TASK TO CARRY OUT
Can you give every line of the entries below as a JSON list of strings, one string per line, leaving out blank lines?

GIVEN ENTRIES

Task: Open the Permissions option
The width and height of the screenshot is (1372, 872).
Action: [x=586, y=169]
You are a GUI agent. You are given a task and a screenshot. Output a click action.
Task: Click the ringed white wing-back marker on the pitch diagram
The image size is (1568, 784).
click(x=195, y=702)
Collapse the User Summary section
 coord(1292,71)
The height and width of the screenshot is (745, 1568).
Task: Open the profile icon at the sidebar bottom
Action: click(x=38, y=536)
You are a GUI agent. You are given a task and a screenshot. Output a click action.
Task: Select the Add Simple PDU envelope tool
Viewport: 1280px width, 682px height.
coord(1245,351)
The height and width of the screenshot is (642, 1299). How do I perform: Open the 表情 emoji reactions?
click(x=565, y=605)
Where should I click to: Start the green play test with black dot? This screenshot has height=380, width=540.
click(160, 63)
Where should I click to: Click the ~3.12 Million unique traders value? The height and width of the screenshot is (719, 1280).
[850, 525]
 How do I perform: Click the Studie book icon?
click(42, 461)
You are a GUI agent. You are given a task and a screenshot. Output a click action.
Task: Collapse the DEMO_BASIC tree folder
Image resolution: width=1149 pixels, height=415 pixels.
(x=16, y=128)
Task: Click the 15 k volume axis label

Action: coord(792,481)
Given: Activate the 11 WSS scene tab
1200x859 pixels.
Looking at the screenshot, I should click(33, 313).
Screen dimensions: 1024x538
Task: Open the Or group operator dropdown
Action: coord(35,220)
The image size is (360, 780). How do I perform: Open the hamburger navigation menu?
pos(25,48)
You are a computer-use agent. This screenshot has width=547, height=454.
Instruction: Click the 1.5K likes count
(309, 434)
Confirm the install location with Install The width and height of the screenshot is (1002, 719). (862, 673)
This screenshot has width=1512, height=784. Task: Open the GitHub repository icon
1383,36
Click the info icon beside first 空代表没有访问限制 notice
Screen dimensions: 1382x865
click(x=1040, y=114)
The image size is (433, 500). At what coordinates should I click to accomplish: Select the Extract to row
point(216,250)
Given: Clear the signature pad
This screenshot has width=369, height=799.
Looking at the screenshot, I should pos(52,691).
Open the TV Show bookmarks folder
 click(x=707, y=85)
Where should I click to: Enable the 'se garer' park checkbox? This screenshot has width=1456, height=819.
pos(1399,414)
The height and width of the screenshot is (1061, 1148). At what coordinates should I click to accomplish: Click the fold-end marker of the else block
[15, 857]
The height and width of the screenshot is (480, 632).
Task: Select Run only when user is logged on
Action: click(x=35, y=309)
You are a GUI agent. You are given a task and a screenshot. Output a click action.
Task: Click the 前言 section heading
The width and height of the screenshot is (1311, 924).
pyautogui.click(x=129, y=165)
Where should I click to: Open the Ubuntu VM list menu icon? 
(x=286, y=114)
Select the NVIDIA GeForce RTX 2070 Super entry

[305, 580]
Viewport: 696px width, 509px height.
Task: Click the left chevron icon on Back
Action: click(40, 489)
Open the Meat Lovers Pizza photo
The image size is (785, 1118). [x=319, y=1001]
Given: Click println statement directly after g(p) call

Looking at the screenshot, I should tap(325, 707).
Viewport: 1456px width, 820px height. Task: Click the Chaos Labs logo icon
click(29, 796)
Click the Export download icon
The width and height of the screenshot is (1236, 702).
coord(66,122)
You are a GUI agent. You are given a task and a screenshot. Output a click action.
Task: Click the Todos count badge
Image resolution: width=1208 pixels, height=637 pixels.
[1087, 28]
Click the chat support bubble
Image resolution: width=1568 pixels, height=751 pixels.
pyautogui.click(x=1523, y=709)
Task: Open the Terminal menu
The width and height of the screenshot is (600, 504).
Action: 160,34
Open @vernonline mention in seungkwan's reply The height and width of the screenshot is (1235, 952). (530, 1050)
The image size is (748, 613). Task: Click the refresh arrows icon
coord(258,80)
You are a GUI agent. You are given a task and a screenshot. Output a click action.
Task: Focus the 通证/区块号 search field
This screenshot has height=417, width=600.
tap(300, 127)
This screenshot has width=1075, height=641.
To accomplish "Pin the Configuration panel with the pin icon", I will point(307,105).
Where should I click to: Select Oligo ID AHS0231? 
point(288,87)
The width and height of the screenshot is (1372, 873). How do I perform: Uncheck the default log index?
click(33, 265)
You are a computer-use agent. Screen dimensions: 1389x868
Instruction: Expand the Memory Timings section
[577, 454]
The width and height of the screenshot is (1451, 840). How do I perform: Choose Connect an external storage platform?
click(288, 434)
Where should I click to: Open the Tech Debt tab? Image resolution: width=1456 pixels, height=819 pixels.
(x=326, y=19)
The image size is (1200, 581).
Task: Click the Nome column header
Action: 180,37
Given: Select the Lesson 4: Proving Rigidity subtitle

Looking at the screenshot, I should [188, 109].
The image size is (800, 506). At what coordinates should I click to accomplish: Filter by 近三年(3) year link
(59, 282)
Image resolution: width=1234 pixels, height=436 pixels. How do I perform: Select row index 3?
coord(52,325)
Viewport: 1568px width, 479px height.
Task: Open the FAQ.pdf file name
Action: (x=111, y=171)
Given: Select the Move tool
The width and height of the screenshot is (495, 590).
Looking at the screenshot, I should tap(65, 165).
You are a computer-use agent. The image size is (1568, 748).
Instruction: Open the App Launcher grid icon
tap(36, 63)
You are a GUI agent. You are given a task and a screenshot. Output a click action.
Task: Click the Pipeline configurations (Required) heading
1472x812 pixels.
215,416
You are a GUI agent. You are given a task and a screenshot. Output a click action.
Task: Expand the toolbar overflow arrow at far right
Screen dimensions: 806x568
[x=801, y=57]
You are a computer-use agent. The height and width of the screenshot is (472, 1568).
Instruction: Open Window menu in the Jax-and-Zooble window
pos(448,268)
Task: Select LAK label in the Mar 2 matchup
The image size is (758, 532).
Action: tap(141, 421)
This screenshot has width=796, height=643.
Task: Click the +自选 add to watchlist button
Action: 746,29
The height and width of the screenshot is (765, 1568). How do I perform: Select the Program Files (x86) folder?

ANSWER
[
  "Task: Open the Permissions option",
  "The width and height of the screenshot is (1372, 872).",
  "Action: [x=586, y=169]",
  "You are a GUI agent. You are given a task and a screenshot. Output a click action.",
  "Task: Click the ringed white wing-back marker on the pitch diagram",
  "The image size is (1568, 784).",
  "click(x=195, y=702)",
  "Collapse the User Summary section",
  " coord(1292,71)",
  "The height and width of the screenshot is (745, 1568).",
  "Task: Open the profile icon at the sidebar bottom",
  "Action: click(x=38, y=536)",
  "You are a GUI agent. You are given a task and a screenshot. Output a click action.",
  "Task: Select the Add Simple PDU envelope tool",
  "Viewport: 1280px width, 682px height.",
  "coord(1245,351)",
  "The height and width of the screenshot is (642, 1299). How do I perform: Open the 表情 emoji reactions?",
  "click(x=565, y=605)",
  "Where should I click to: Start the green play test with black dot? This screenshot has height=380, width=540.",
  "click(160, 63)",
  "Where should I click to: Click the ~3.12 Million unique traders value? The height and width of the screenshot is (719, 1280).",
  "[850, 525]",
  " How do I perform: Click the Studie book icon?",
  "click(42, 461)",
  "You are a GUI agent. You are given a task and a screenshot. Output a click action.",
  "Task: Collapse the DEMO_BASIC tree folder",
  "Image resolution: width=1149 pixels, height=415 pixels.",
  "(x=16, y=128)",
  "Task: Click the 15 k volume axis label",
  "Action: coord(792,481)",
  "Given: Activate the 11 WSS scene tab",
  "1200x859 pixels.",
  "Looking at the screenshot, I should click(33, 313).",
  "Screen dimensions: 1024x538",
  "Task: Open the Or group operator dropdown",
  "Action: coord(35,220)",
  "The image size is (360, 780). How do I perform: Open the hamburger navigation menu?",
  "pos(25,48)",
  "You are a computer-use agent. This screenshot has width=547, height=454.",
  "Instruction: Click the 1.5K likes count",
  "(309, 434)",
  "Confirm the install location with Install The width and height of the screenshot is (1002, 719). (862, 673)",
  "This screenshot has width=1512, height=784. Task: Open the GitHub repository icon",
  "1383,36",
  "Click the info icon beside first 空代表没有访问限制 notice",
  "Screen dimensions: 1382x865",
  "click(x=1040, y=114)",
  "The image size is (433, 500). At what coordinates should I click to accomplish: Select the Extract to row",
  "point(216,250)",
  "Given: Clear the signature pad",
  "This screenshot has width=369, height=799.",
  "Looking at the screenshot, I should pos(52,691).",
  "Open the TV Show bookmarks folder",
  " click(x=707, y=85)",
  "Where should I click to: Enable the 'se garer' park checkbox? This screenshot has width=1456, height=819.",
  "pos(1399,414)",
  "The height and width of the screenshot is (1061, 1148). At what coordinates should I click to accomplish: Click the fold-end marker of the else block",
  "[15, 857]",
  "The height and width of the screenshot is (480, 632).",
  "Task: Select Run only when user is logged on",
  "Action: click(x=35, y=309)",
  "You are a GUI agent. You are given a task and a screenshot. Output a click action.",
  "Task: Click the 前言 section heading",
  "The width and height of the screenshot is (1311, 924).",
  "pyautogui.click(x=129, y=165)",
  "Where should I click to: Open the Ubuntu VM list menu icon? ",
  "(x=286, y=114)",
  "Select the NVIDIA GeForce RTX 2070 Super entry",
  "[305, 580]",
  "Viewport: 696px width, 509px height.",
  "Task: Click the left chevron icon on Back",
  "Action: click(40, 489)",
  "Open the Meat Lovers Pizza photo",
  "The image size is (785, 1118). [x=319, y=1001]",
  "Given: Click println statement directly after g(p) call",
  "Looking at the screenshot, I should tap(325, 707).",
  "Viewport: 1456px width, 820px height. Task: Click the Chaos Labs logo icon",
  "click(29, 796)",
  "Click the Export download icon",
  "The width and height of the screenshot is (1236, 702).",
  "coord(66,122)",
  "You are a GUI agent. You are given a task and a screenshot. Output a click action.",
  "Task: Click the Todos count badge",
  "Image resolution: width=1208 pixels, height=637 pixels.",
  "[1087, 28]",
  "Click the chat support bubble",
  "Image resolution: width=1568 pixels, height=751 pixels.",
  "pyautogui.click(x=1523, y=709)",
  "Task: Open the Terminal menu",
  "The width and height of the screenshot is (600, 504).",
  "Action: 160,34",
  "Open @vernonline mention in seungkwan's reply The height and width of the screenshot is (1235, 952). (530, 1050)",
  "The image size is (748, 613). Task: Click the refresh arrows icon",
  "coord(258,80)",
  "You are a GUI agent. You are given a task and a screenshot. Output a click action.",
  "Task: Focus the 通证/区块号 search field",
  "This screenshot has height=417, width=600.",
  "tap(300, 127)",
  "This screenshot has width=1075, height=641.",
  "To accomplish \"Pin the Configuration panel with the pin icon\", I will point(307,105).",
  "Where should I click to: Select Oligo ID AHS0231? ",
  "point(288,87)",
  "The width and height of the screenshot is (1372, 873). How do I perform: Uncheck the default log index?",
  "click(33, 265)",
  "You are a computer-use agent. Screen dimensions: 1389x868",
  "Instruction: Expand the Memory Timings section",
  "[577, 454]",
  "The width and height of the screenshot is (1451, 840). How do I perform: Choose Connect an external storage platform?",
  "click(288, 434)",
  "Where should I click to: Open the Tech Debt tab? Image resolution: width=1456 pixels, height=819 pixels.",
  "(x=326, y=19)",
  "The image size is (1200, 581).",
  "Task: Click the Nome column header",
  "Action: 180,37",
  "Given: Select the Lesson 4: Proving Rigidity subtitle",
  "Looking at the screenshot, I should [188, 109].",
  "The image size is (800, 506). At what coordinates should I click to accomplish: Filter by 近三年(3) year link",
  "(59, 282)",
  "Image resolution: width=1234 pixels, height=436 pixels. How do I perform: Select row index 3?",
  "coord(52,325)",
  "Viewport: 1568px width, 479px height.",
  "Task: Open the FAQ.pdf file name",
  "Action: (x=111, y=171)",
  "Given: Select the Move tool",
  "The width and height of the screenshot is (495, 590).",
  "Looking at the screenshot, I should tap(65, 165).",
  "You are a computer-use agent. The image size is (1568, 748).",
  "Instruction: Open the App Launcher grid icon",
  "tap(36, 63)",
  "You are a GUI agent. You are given a task and a screenshot. Output a click action.",
  "Task: Click the Pipeline configurations (Required) heading",
  "1472x812 pixels.",
  "215,416",
  "You are a GUI agent. You are given a task and a screenshot. Output a click action.",
  "Task: Expand the toolbar overflow arrow at far right",
  "Screen dimensions: 806x568",
  "[x=801, y=57]",
  "You are a computer-use agent. The height and width of the screenshot is (472, 1568).",
  "Instruction: Open Window menu in the Jax-and-Zooble window",
  "pos(448,268)",
  "Task: Select LAK label in the Mar 2 matchup",
  "The image size is (758, 532).",
  "Action: tap(141, 421)",
  "This screenshot has width=796, height=643.",
  "Task: Click the +自选 add to watchlist button",
  "Action: 746,29",
  "The height and width of the screenshot is (765, 1568). How do I perform: Select the Program Files (x86) folder?"
]